Blacklisting is not caused by opt in subscribers pressing the "spam" button in their email client. It is generally caused by spamming or by hosting an open relay that allows others to spam. Rocknbill's message details this issue.

piatkow

8:09 am on Apr 21, 2009 (gmt 0)

WebmasterWorld Senior Member 10+ Year Member Top Contributors Of The Month



If you don't have a dedicated IP address you WILL get caught by blacklists from time to time.

Running a small site for a community group I have been through all these issues. Moving email newsletters away from my ISP and onto the hosting service's email server stopped this being a regular issue but it still happens very infrequently (every couple of years rather than every couple of months). At least the hosting company is a lot quicker at doing something about the problem if it occurs.

Hoople

2:29 am on Apr 22, 2009 (gmt 0)

WebmasterWorld Senior Member 10+ Year Member Top Contributors Of The Month



+1 on the SPF records and other users in shared hosting.

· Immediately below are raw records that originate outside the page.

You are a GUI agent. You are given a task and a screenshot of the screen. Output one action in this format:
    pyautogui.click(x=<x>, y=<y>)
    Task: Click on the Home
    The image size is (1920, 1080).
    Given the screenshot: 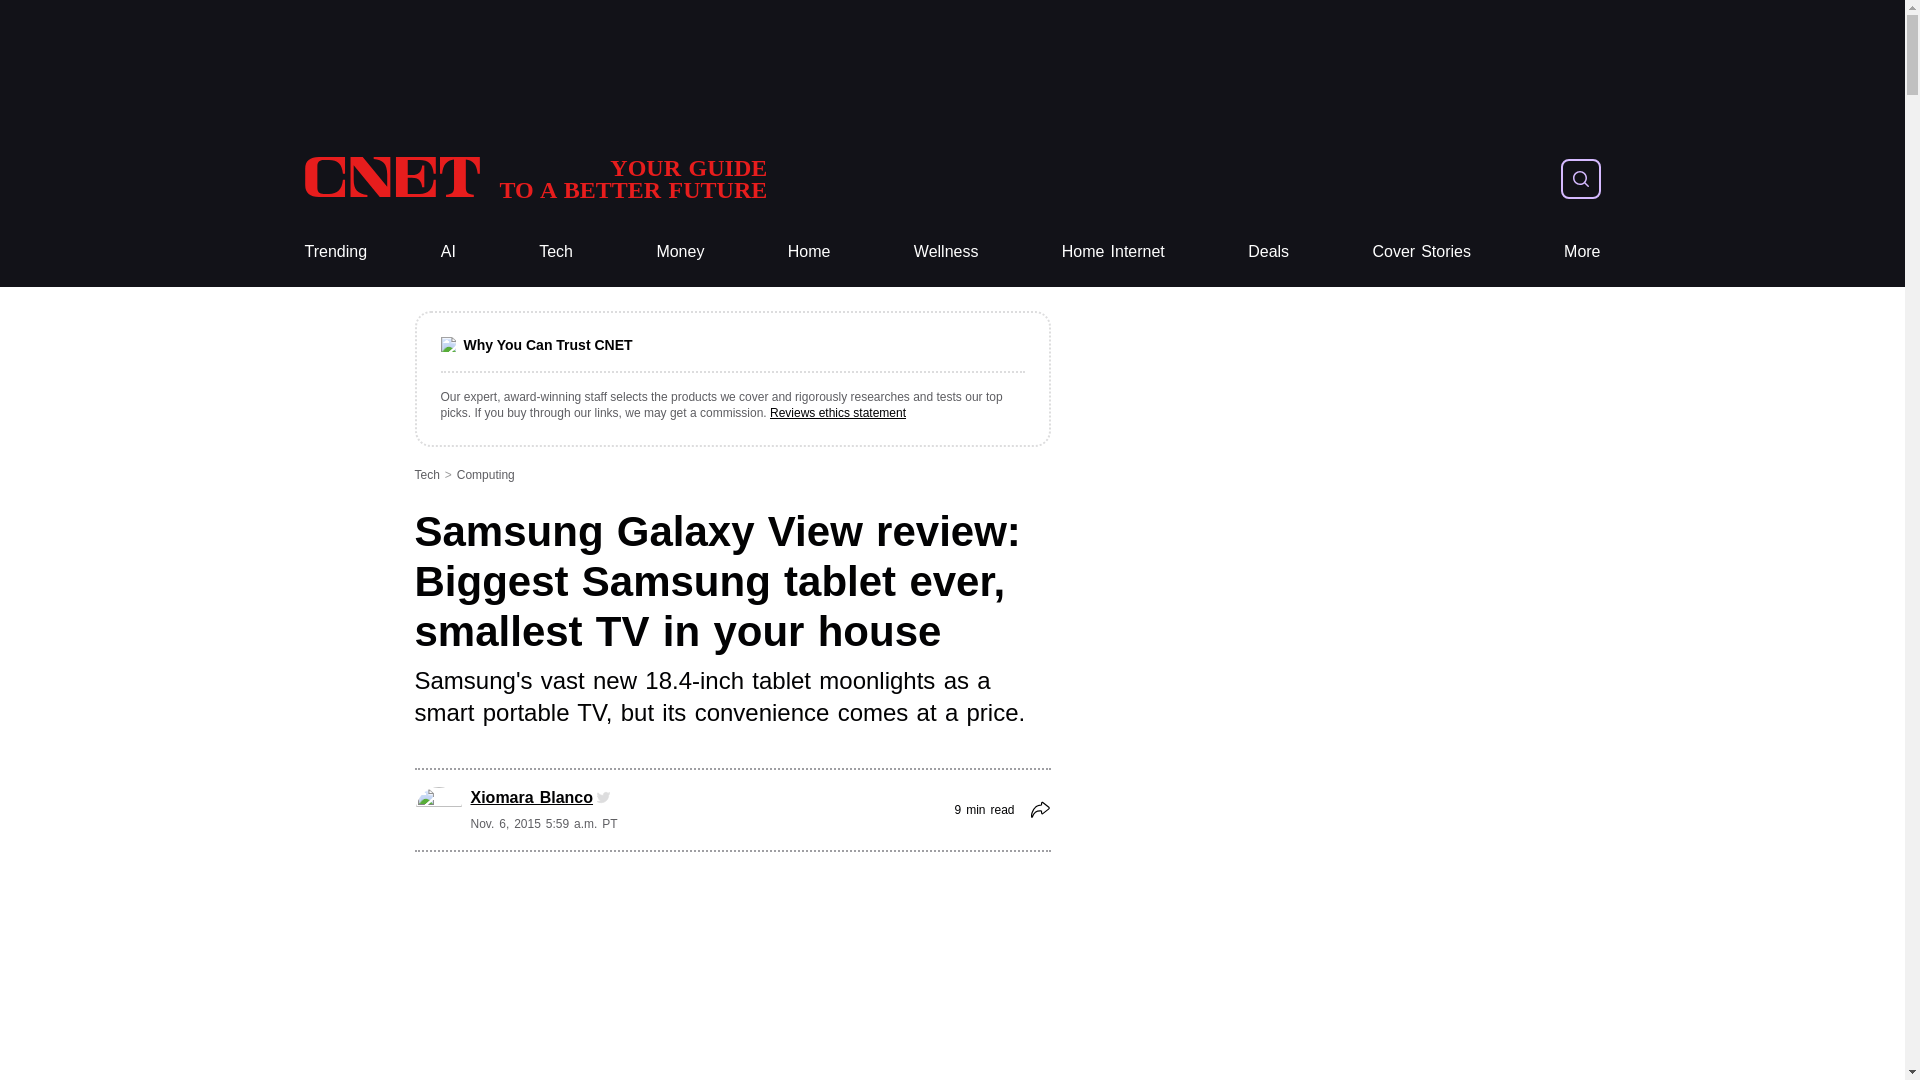 What is the action you would take?
    pyautogui.click(x=809, y=252)
    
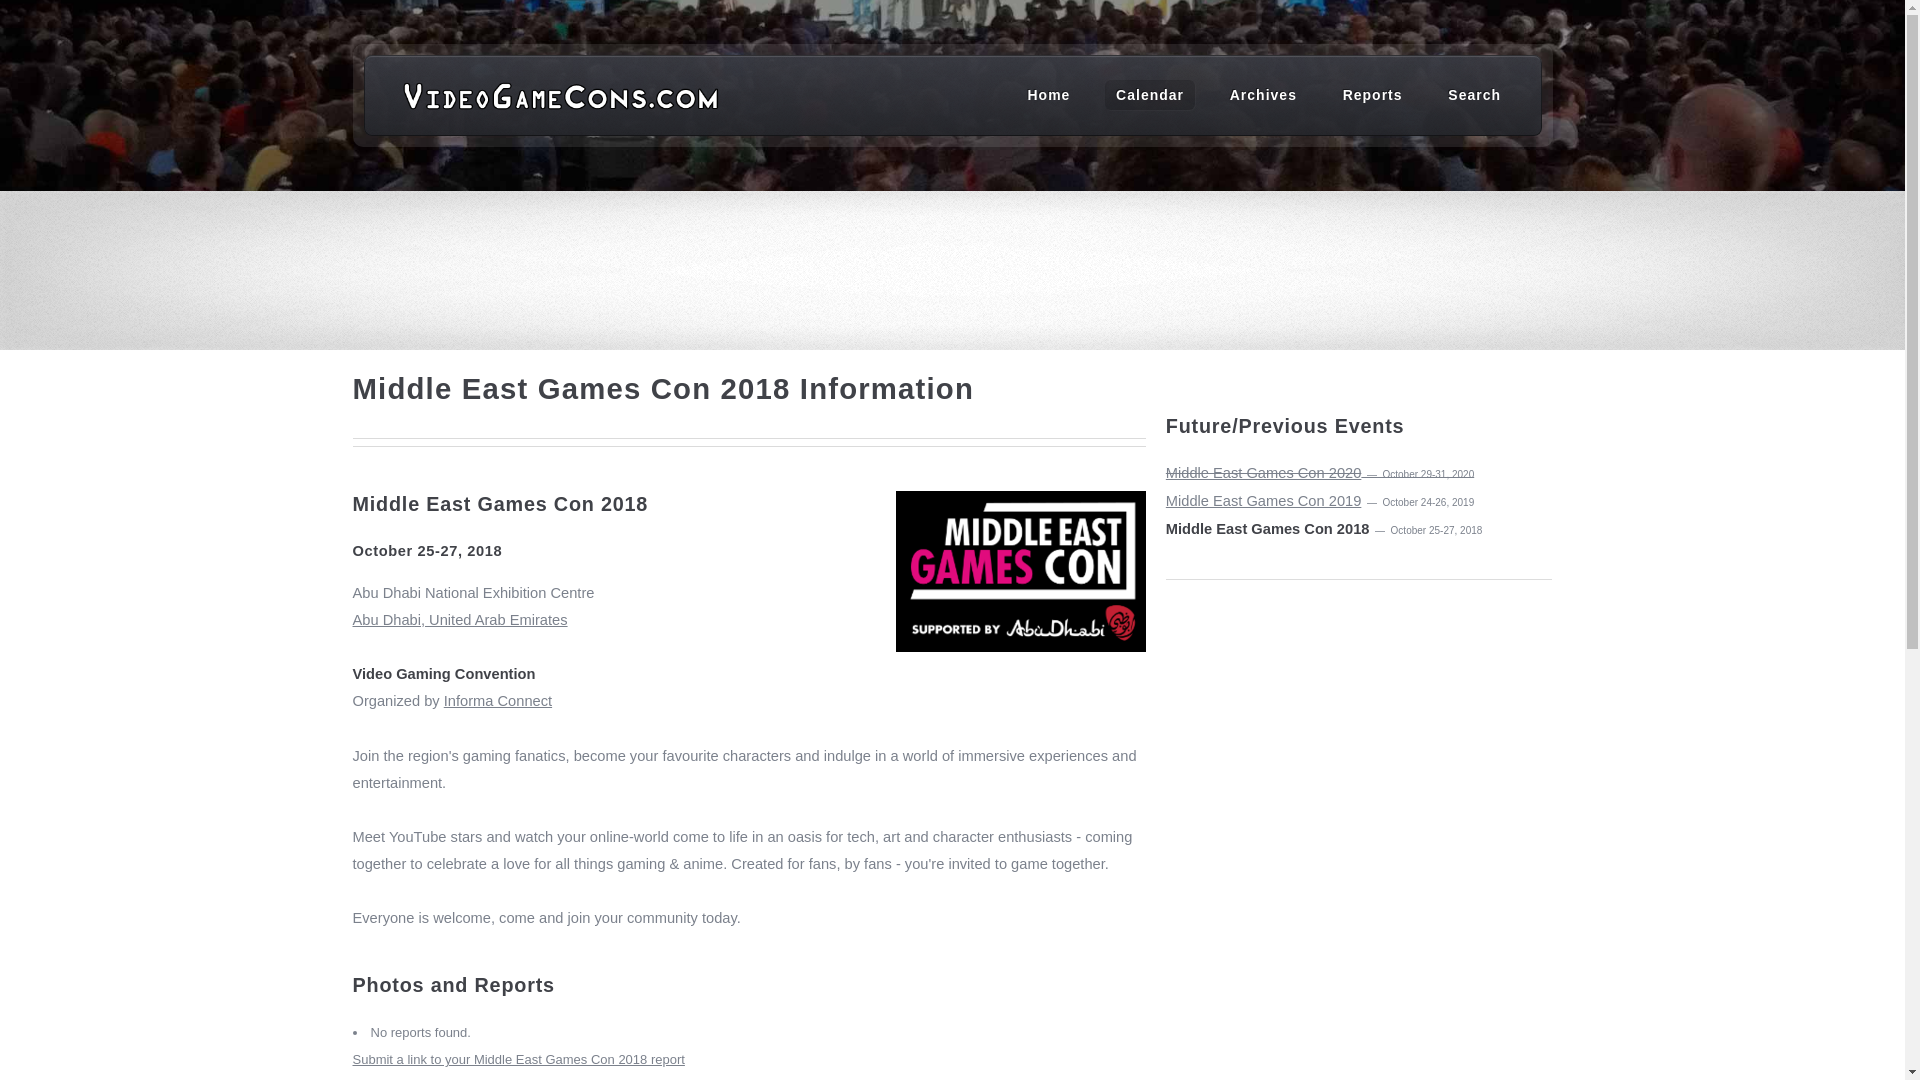 The height and width of the screenshot is (1080, 1920). What do you see at coordinates (1263, 500) in the screenshot?
I see `Middle East Games Con 2019` at bounding box center [1263, 500].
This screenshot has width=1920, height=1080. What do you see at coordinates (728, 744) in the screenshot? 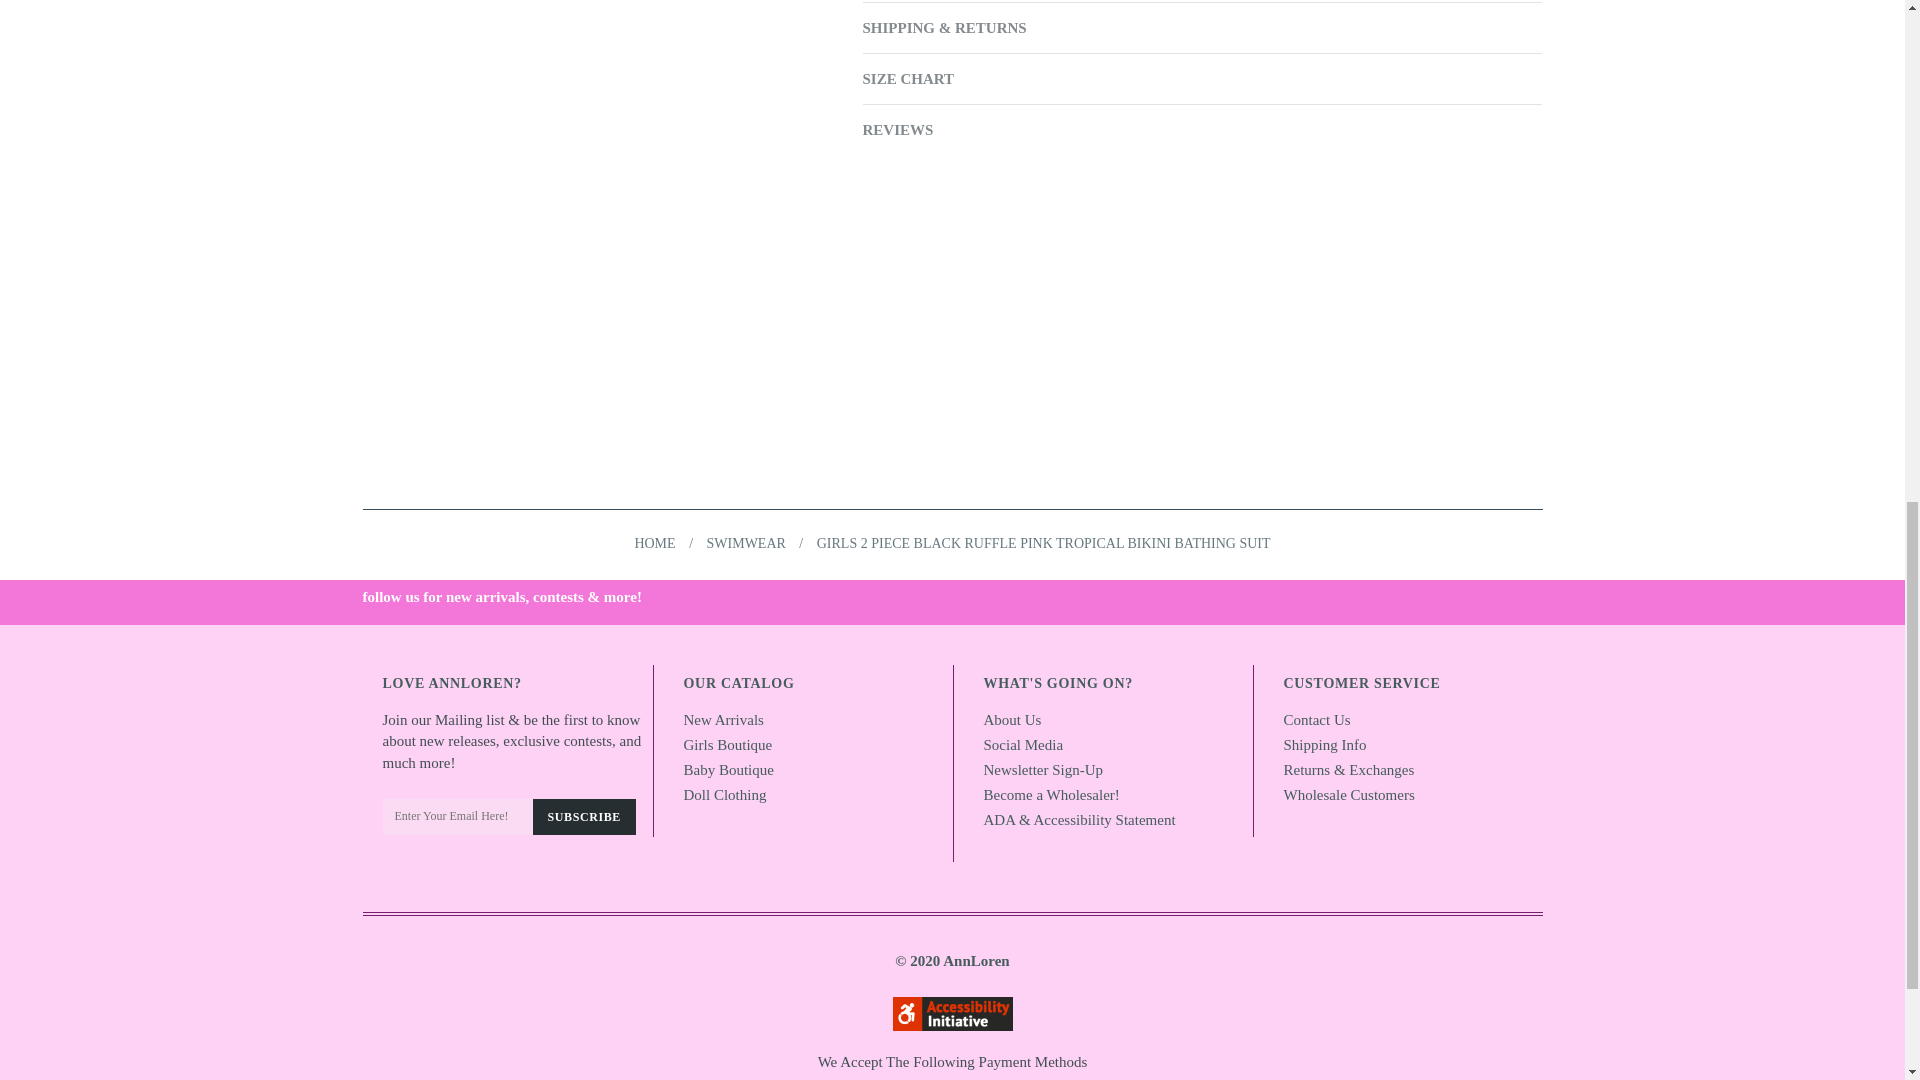
I see `Girls Boutique` at bounding box center [728, 744].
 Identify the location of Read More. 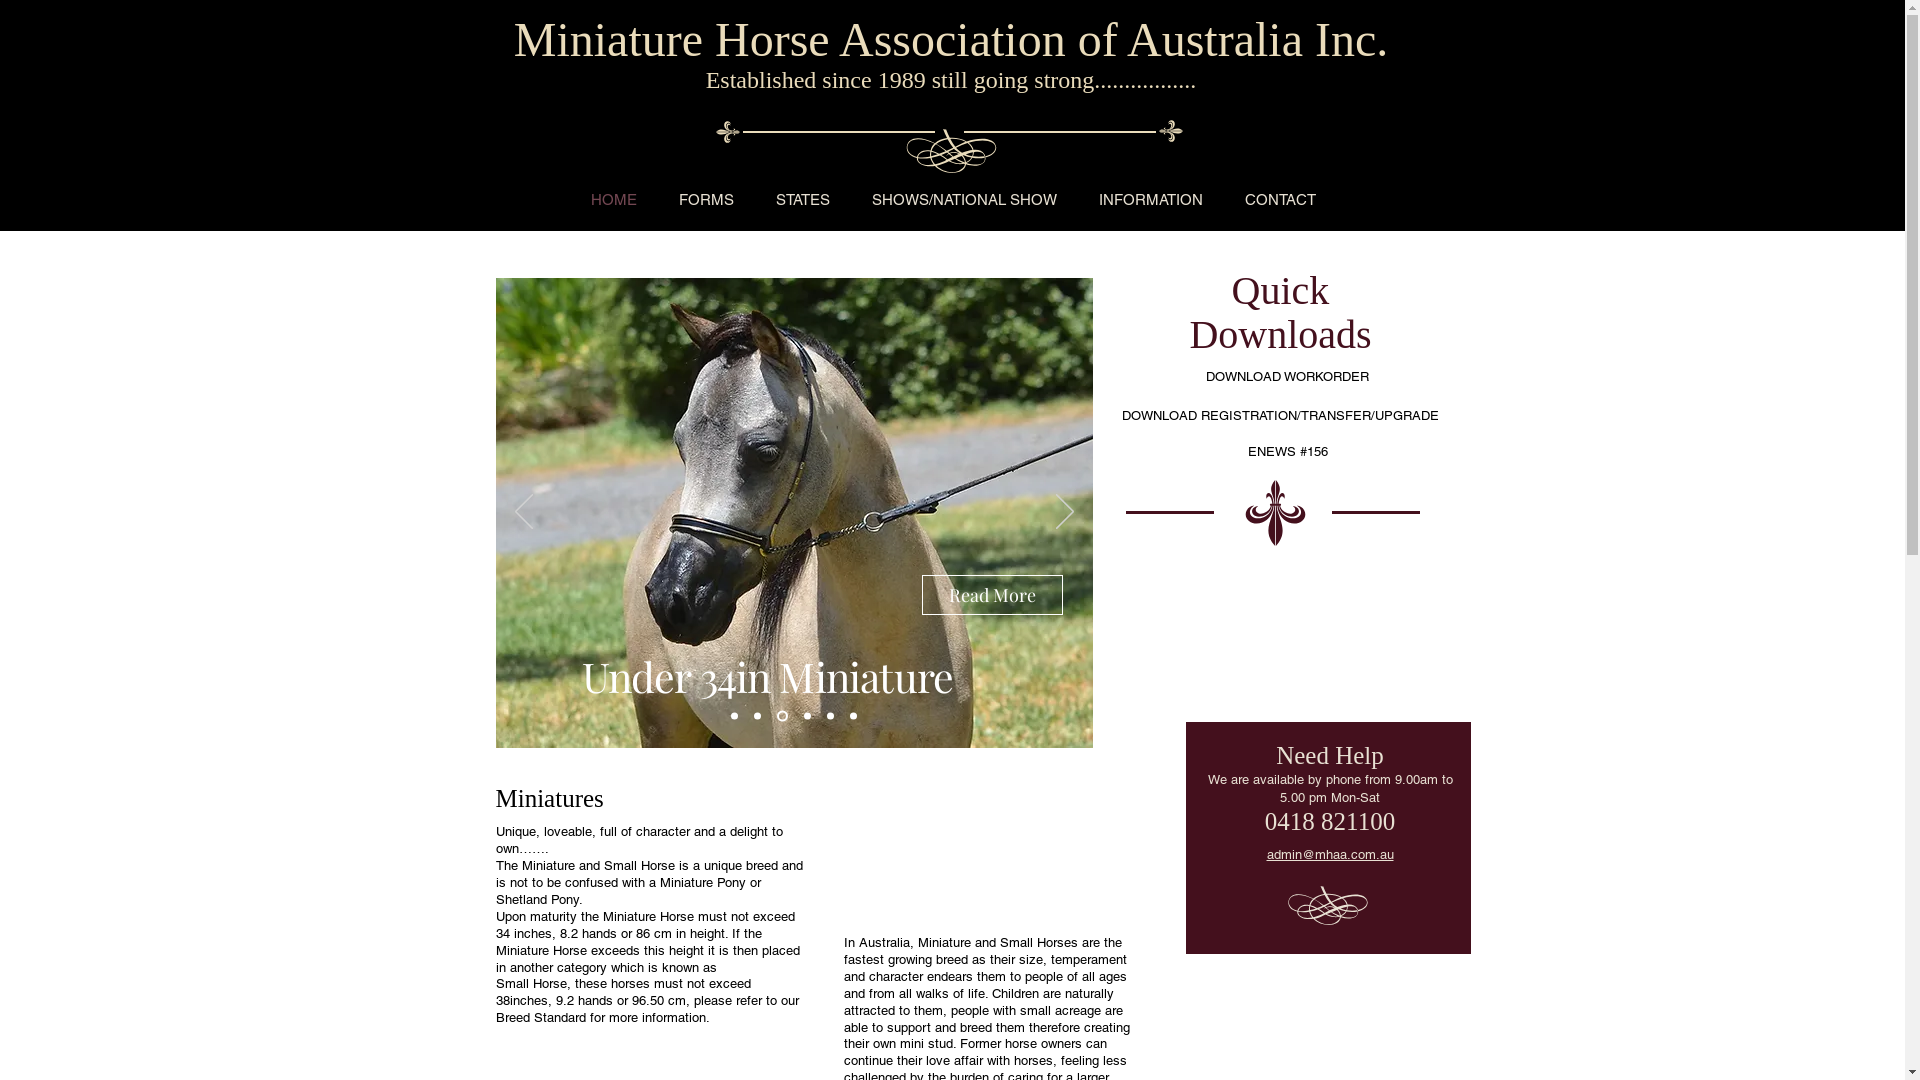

Some servers may reject mail based on missing fields like From: and Sent: or their missing valid data (domain in from matches the mail server domain). Java based forms seem to leave them out often.

The PHP based form I use has a token in place of the email address in the 'recipient' field. On the server a PHP file uses the token to reference one or more email addresses. Thus there's no usable email address to be scraped in the form's HTML. The PHP file further locks down all sending to only mailboxes in the domains you have specified elsewhere in that file.

One Captcha that I'm thinking of adding to it is a simple math problem. The default radio button is labeled "I'm a spambot". After 3 attempts a new equation is presented.